The narrative should thus cover:

  1. Why these works were selected;
  2. How each work originated in the candidate's course work;
  3. An explanation of the revision strategies applied to each work and the reasons therefore;
  4. How the experience of creating, researching and revising the work increased the candidate's learning, or otherwise reflects his/her growth and development as a scholar and/or teacher in English studies.
  5. The narrative must specify which project or projects serve as evidence of “substantive research” (at least one must do so) and should specify which project or projects is a pedagogy or teaching-based project (at least one must do so).

These questions might help you as you go about generating ideas for your personal narrative.

  • What were your goals/objectives in pursuing an MA?
  • What new theories or methods that you learned about in classes had the most impact on you?
  • How did those theories or methods inform the work you did in the MA program?
  • How do your portfolio papers reflect your own incorporation of those theories or methods in your academic work?
  • Is there a thread or theme that runs through all of the portfolio papers?  If, so describe the common theme and its importance to your objectives.
  • How will you use what you have learned in the MA program that will apply to your current/future academic, job or career goals?

C. Portfolio Process and Evaluation

You will revise the portfolio in consultation with your first reader. That reader will set a timeline to complete the project, will read drafts, suggest revisions, and tell you when the portfolio is completed and approved.

When the portfolio has been completely approved by the first reader, the department Graduate Coordinator will read the final version for final approval and submission to the Graduate College.

The portfolio will be judged as either "adequate" or "inadequate," using five main criteria:

  1. Evidence of substantive research;
  2. Coherence of arguments/conclusions;
  3. Effective use of critical vocabulary and analysis in chosen areas of concentration;
  4. Overall clarity of expression;
  5. Compliance with scholarly conventions of research writing and citation.

The archival version of your portfolio includes only the revised versions of the scholarship you undertook during your MA program at BGSU. It will be stored on ScholarWorks@BGSU, an online repository for hosting, preserving and providing access to scholarly work created at Bowling Green State University; the repository was created and is managed by the Bowling Green State University Libraries. You can see copies of previous archival portfolios or explore the entire ScholarWorks@BGSU project.
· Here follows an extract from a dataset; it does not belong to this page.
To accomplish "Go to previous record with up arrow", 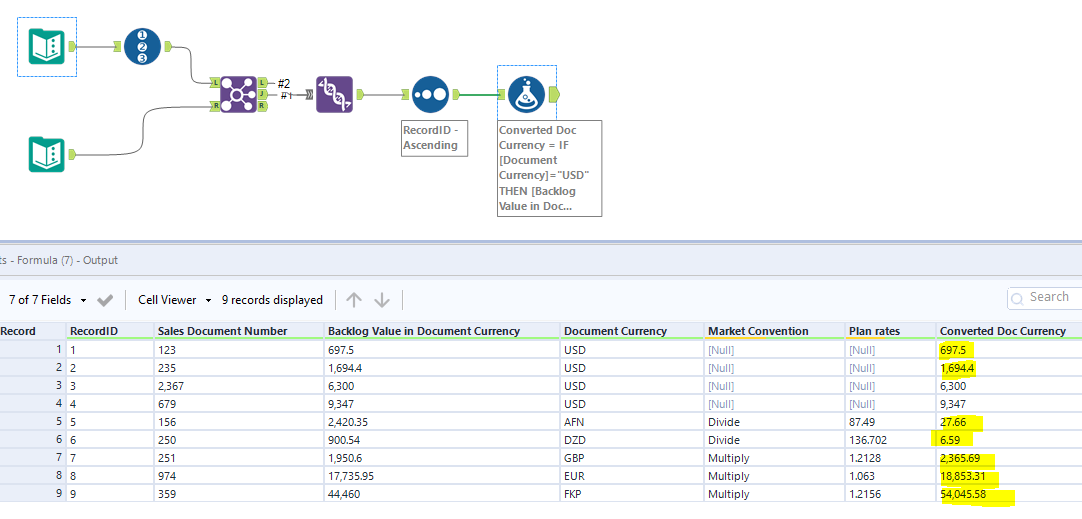I will click(x=354, y=300).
Creating your archival MA Portfolio:

The archival MA Portfolio consists of the following items:

  • Cover page
  • Table of contents (revised from the full portfolio version)
  • Introductory analytical narrative essay
  • Revised project #1
  • Revised project #2
  • Revised project #3
  • Revised project #4

To create your archival MA Portfolio, take these steps:

1.     Remove the original versions of your four projects.

2.     Repaginate the archival MA Portfolio with the original versions removed

3.     Revise the table of contents to match the new page numbers.
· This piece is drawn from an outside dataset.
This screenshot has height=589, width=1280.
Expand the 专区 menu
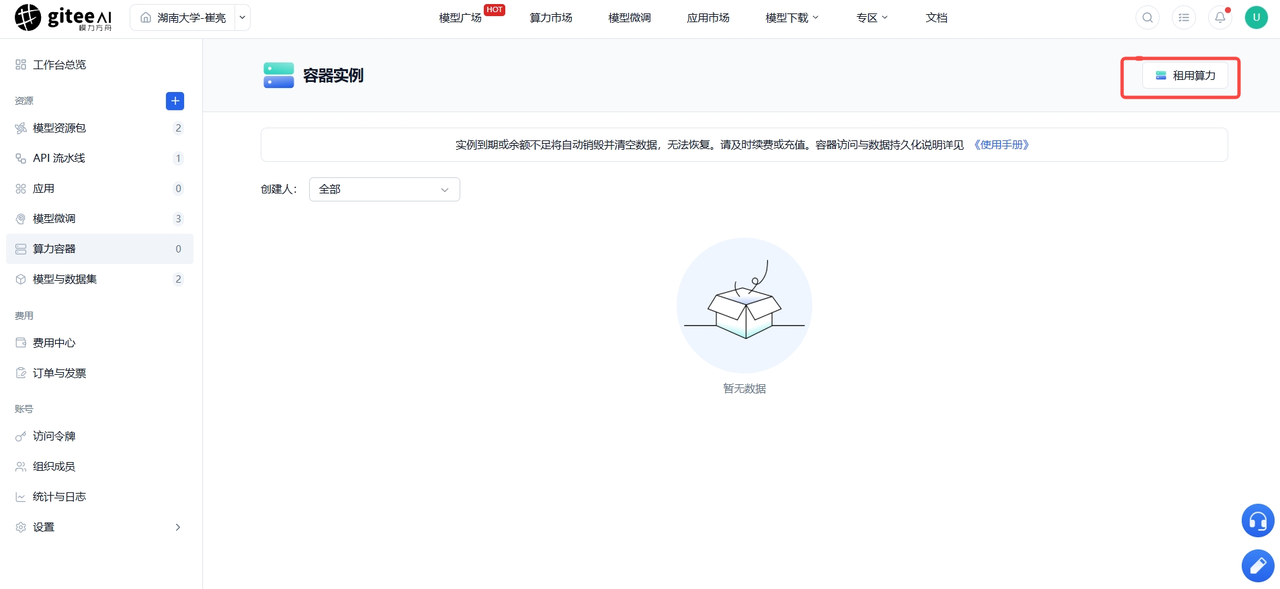pos(872,18)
Submitting your archival MA Portfolio:

If possible, the archival MA Portfolio should be submitted as one file/document. If that is not possible because of the format of your portfolio, contact the archivist at the ScholarWorks@BGSU site.

To submit your archival MA Portfolio, take these steps:

1.     Go to the Master of Arts in English Plan II Graduate Projects section of ScholarWorks@BGSU.

2.     Click on Submit Portfolio in the gray panel at the left of the screen.

3.     Sign in using your BGSU username and password.

4.     Follow the directions to upload your archival MA Portfolio.